Photo collaboration spéciale Michel Samson

Si les jardins ont une âme, celle d'Elsie Reford nous accompagne à Métis. Sous un pommetier qu'elle a planté, dont les branches ont besoin de soutien, on sent sa présence. Quelques pas encore, et elle retrouve sa vitalité dans un massif de pavots bleus en pleine éclosion. La fleur emblème des jardins qu'elle a créés en 1926, lesquels jouissent aujourd'hui d'une réputation internationale.

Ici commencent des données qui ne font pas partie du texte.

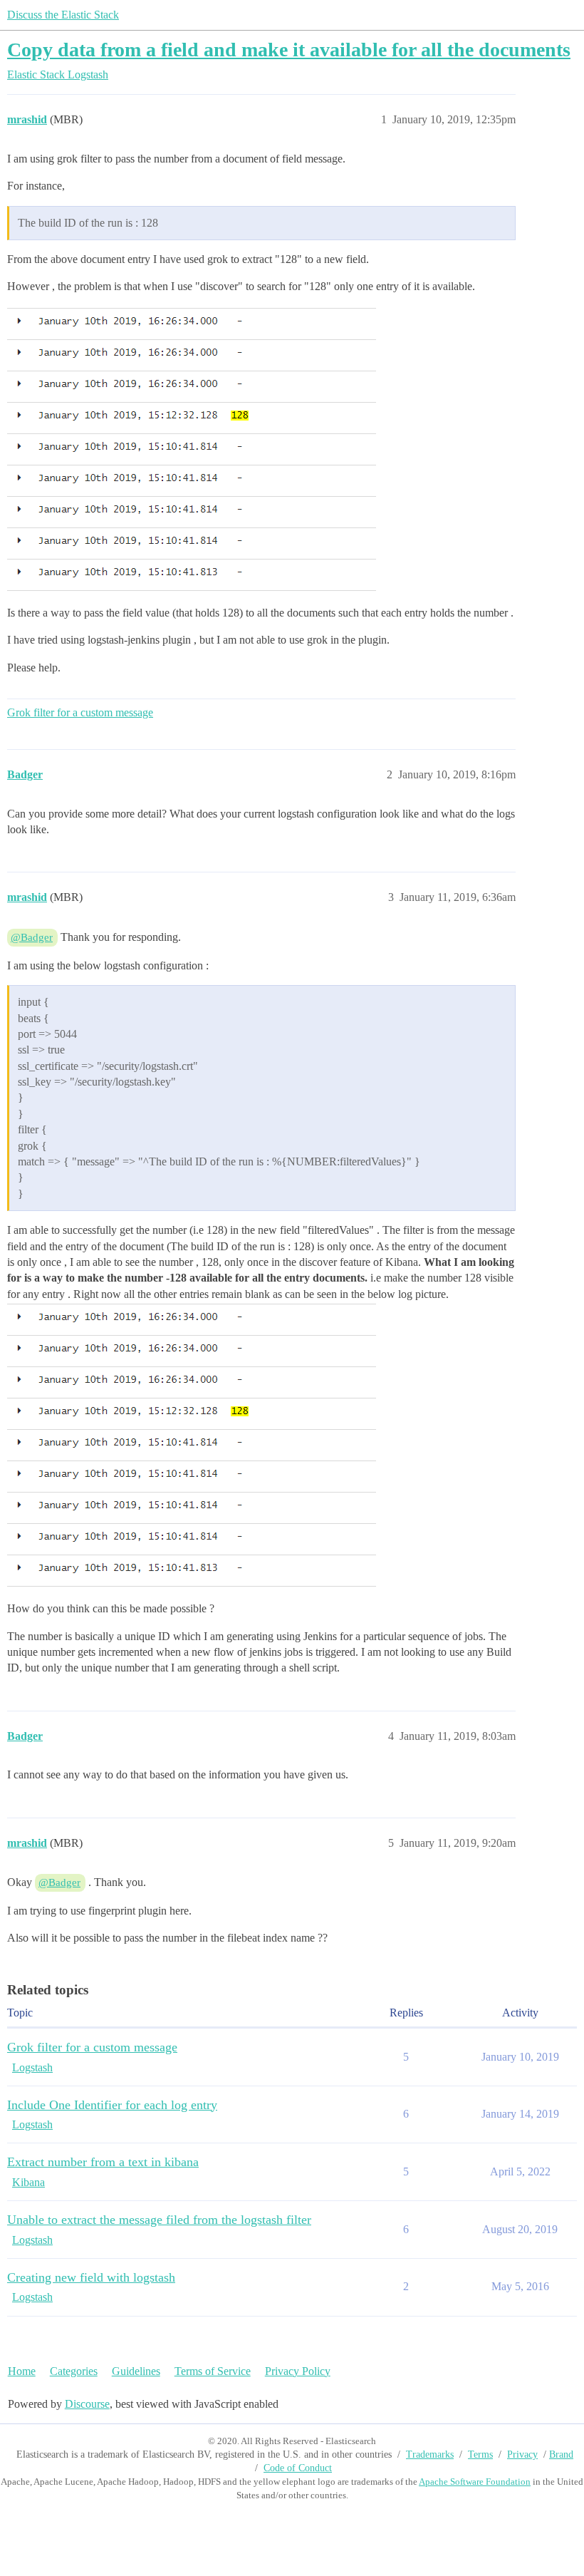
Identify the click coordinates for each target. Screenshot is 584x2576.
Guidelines (136, 2371)
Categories (74, 2371)
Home (22, 2371)
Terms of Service (212, 2371)
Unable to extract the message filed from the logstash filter (159, 2219)
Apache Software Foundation (475, 2481)
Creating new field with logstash (91, 2277)
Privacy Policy (297, 2371)
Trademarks (430, 2454)
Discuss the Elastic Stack (63, 15)
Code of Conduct (298, 2468)
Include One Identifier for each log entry (112, 2105)
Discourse (87, 2404)
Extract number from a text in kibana (103, 2162)
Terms (480, 2454)
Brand (561, 2454)
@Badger (32, 937)
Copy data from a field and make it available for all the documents (288, 49)
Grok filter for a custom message (80, 712)
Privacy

Et pour cause. L'endroit est magnifique. Il s'étend sur 17 hectares au bord de la mer et contient quelque 3000 espèces de plantes. À voir absolument si vous allez en Gaspésie. Chanceux, nous avons bénéficié d'une visite guidée par Mélanie Gauthier, coordonnatrice aux ventes et aux événements, qui arpente les jardins depuis une dizaine d'années. Alexander Reford, arrière-petit-fils d'Elsie, qui les dirige depuis 18 ans, a répondu ensuite de bonne grâce à nos questions.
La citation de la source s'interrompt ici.